Monday, June 26, 2006
This weekend Blaise had two friends visit from France - Jerome and Matilde (all three are pictured above). We decided to rent motorbikes and drive to Ban Rak Thai on Sunday. Ban Rak Thai sits uneasily at the northernmost tip of Thailand, in the heart of the Golden Triangle. It is a KMT village, which means that it is mostly populated by a band of ex-KMT soldiers who spent their lives dedicated to fighting communism in China. It is also a border town with Myanmar, which I just a few short meters outside the city limits. Ban Rak Thai is most well-known not only for is ties to the KMT but also for its tea, which is grown locally and sold in every restaurant and shop. When you sit down for a meal several teas are always provided in small teapots, served in small delicate cups, with the hope that the traveling tourist will chose to buy one of the air-tight parcels of tea-leaves along with his meal.
Driving to Ban Rak Thai was a stupid idea. I had spent the day before in the hospital with a badly infected foot, and although I received medication, the foot was still swollen and sore when I left on Sunday. We took a leisurely drive through mountains so green and lush that they make me angry. It is a privilege to see such beautiful land and people every day, but the knowledge that I am going home to an ugly city full of unattractive functional building, functional cement freeways, and functional public parks almost ruins the experience.
When we reached Ban Rak Thai we realized that we were not sure where to go (and I suspect that we actually didn’t know why we went there in the first place) and we found ourselves driving up a red, muddy trail, presumably towards the Myanmar border. Suddenly, and I don’t quite remember what happened, my motorbike spilled to the side, throwing me to the ground with my steadily swelling foot caught underneath the searing hot exhaust pipe. I don’t expect it to be my last motorbike accident, but I think it might be the only on that happens on the border of a country with an oppressive regime.

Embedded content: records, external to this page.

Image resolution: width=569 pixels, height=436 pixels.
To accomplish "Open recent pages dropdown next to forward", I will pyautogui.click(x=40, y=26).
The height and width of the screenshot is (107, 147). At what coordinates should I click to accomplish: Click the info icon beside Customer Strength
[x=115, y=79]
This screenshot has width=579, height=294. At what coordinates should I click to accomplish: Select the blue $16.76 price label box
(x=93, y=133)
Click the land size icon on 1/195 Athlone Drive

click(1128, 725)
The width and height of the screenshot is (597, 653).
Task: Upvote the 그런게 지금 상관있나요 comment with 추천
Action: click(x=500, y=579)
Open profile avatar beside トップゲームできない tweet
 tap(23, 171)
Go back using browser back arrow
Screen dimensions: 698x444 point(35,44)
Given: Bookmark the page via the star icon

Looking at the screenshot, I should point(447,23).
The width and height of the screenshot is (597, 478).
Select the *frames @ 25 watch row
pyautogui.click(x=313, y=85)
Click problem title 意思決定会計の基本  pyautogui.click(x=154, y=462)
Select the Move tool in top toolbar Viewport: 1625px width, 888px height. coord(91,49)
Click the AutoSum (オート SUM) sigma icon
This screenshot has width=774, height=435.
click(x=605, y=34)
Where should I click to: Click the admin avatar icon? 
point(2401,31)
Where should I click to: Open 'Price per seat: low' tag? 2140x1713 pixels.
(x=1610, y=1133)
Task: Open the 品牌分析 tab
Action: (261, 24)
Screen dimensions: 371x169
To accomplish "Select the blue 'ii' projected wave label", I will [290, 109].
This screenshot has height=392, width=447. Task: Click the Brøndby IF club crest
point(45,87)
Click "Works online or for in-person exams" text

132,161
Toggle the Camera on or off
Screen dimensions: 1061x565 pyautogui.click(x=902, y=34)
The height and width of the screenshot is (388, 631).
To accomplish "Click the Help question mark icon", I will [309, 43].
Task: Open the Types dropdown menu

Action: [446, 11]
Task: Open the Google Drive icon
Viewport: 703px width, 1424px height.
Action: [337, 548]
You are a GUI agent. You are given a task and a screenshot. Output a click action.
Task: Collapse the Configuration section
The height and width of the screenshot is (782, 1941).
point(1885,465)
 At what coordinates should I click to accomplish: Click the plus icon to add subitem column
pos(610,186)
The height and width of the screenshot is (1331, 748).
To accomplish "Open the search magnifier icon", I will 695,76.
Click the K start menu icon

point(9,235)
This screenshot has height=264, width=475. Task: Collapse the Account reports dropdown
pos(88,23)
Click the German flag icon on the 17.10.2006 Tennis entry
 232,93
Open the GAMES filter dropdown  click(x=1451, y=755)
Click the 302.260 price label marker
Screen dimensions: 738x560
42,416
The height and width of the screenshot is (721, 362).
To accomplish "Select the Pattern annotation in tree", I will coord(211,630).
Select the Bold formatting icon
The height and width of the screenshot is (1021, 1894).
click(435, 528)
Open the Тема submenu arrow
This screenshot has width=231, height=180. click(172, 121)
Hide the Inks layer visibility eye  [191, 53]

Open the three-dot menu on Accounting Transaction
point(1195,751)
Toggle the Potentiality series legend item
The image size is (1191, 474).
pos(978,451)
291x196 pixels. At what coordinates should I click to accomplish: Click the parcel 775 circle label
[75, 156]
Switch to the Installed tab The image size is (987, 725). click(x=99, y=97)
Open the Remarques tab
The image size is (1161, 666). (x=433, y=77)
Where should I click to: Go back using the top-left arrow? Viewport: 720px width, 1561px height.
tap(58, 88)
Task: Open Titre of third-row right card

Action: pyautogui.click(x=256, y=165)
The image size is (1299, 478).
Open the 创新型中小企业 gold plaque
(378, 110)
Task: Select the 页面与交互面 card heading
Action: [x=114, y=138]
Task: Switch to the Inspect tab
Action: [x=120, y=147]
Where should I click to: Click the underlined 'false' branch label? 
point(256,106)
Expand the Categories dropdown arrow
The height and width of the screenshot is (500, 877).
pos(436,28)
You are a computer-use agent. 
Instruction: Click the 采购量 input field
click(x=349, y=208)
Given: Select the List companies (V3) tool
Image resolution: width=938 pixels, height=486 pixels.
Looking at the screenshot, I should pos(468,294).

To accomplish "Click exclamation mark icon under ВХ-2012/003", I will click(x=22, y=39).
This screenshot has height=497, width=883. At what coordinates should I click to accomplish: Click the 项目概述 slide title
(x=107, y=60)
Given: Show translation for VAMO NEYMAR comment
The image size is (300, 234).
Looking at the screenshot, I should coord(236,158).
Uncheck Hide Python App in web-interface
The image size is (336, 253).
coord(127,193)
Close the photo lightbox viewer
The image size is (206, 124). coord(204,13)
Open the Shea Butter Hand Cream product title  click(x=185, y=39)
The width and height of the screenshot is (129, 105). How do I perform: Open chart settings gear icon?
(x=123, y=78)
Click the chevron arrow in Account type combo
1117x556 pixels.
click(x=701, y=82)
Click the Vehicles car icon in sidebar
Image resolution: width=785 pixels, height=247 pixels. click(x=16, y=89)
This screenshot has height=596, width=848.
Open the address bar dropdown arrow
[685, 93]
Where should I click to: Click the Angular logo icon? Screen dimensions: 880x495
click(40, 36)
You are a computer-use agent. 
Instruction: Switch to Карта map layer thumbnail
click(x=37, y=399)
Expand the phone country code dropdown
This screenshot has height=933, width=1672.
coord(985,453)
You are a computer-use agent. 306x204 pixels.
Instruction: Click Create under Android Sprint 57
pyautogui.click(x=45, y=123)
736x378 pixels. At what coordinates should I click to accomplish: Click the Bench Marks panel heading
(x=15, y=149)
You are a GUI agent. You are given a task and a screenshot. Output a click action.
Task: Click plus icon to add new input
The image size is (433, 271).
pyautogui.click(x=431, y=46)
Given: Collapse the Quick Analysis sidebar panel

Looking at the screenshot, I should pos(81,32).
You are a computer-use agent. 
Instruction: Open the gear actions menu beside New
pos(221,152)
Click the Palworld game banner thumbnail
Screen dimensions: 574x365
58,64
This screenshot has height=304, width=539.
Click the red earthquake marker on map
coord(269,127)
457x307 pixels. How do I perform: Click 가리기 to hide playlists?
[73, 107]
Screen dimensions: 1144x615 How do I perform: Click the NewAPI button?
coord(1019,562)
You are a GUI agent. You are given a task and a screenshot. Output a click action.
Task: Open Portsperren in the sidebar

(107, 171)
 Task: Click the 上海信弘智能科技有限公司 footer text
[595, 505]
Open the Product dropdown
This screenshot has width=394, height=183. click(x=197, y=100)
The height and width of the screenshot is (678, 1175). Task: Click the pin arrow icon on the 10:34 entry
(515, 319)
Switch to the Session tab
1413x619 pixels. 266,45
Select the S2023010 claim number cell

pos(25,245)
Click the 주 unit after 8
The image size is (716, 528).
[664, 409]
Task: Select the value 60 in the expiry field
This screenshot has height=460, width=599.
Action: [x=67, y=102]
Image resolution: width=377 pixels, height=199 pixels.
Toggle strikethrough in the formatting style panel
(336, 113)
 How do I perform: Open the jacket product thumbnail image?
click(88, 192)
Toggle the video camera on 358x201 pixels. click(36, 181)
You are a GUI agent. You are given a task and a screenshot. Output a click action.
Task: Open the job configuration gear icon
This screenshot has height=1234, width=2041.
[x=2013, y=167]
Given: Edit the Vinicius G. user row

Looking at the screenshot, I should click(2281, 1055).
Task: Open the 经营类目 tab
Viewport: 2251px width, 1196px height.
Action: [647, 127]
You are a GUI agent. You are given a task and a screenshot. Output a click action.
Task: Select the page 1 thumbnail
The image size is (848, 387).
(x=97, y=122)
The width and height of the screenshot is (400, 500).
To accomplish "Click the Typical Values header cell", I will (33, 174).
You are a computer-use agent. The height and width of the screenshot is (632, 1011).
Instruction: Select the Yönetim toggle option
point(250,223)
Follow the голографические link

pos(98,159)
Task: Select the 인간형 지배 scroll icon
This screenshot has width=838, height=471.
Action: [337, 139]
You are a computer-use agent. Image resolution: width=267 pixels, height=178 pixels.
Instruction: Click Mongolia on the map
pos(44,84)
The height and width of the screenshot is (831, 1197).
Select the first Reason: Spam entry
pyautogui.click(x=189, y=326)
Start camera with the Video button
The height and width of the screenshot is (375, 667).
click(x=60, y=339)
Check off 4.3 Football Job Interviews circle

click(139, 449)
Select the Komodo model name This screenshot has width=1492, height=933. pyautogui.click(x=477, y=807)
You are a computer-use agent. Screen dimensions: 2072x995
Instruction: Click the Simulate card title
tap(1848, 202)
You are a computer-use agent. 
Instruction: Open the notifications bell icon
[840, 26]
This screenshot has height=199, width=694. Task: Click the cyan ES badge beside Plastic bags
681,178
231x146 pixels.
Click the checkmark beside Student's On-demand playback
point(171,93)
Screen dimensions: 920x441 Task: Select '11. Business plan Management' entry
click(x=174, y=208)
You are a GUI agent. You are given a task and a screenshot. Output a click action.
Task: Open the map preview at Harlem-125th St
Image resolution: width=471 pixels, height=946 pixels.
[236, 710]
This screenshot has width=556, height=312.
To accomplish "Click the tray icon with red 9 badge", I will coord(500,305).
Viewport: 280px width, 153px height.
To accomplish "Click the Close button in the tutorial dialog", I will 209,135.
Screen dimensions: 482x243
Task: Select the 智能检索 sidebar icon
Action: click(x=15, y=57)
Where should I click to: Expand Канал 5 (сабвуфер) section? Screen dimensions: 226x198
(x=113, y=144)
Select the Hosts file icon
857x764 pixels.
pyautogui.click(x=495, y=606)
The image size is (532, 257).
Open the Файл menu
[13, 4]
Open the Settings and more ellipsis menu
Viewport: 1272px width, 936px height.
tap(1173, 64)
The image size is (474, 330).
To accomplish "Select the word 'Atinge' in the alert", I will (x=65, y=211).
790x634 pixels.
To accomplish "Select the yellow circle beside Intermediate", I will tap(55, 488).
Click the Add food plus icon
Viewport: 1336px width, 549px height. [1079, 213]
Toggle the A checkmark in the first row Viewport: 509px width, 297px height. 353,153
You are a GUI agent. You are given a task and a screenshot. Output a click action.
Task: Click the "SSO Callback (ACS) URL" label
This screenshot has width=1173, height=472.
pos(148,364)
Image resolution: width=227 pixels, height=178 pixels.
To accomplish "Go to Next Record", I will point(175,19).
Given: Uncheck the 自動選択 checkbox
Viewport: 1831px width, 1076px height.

After that my foot doubled in size and burned and throbbed and my mood grew dark. At Blaise’s suggestion we ate lunch and then took a nap under a shelter next to the small lake in the center of the village. We drank coffee and smoked cigars with a jovial Chinese man who used to work as a trekking guide in Mae Hong Son. His father was a KMT soldier. We asked him if Myanmar looked different than Thailand. Yes, he said. In Myanmar there are many beautiful trees. In Thailand all of the trees have been cut down and replanted again.
It is now Monday and my foot still feels hot, sore and swollen.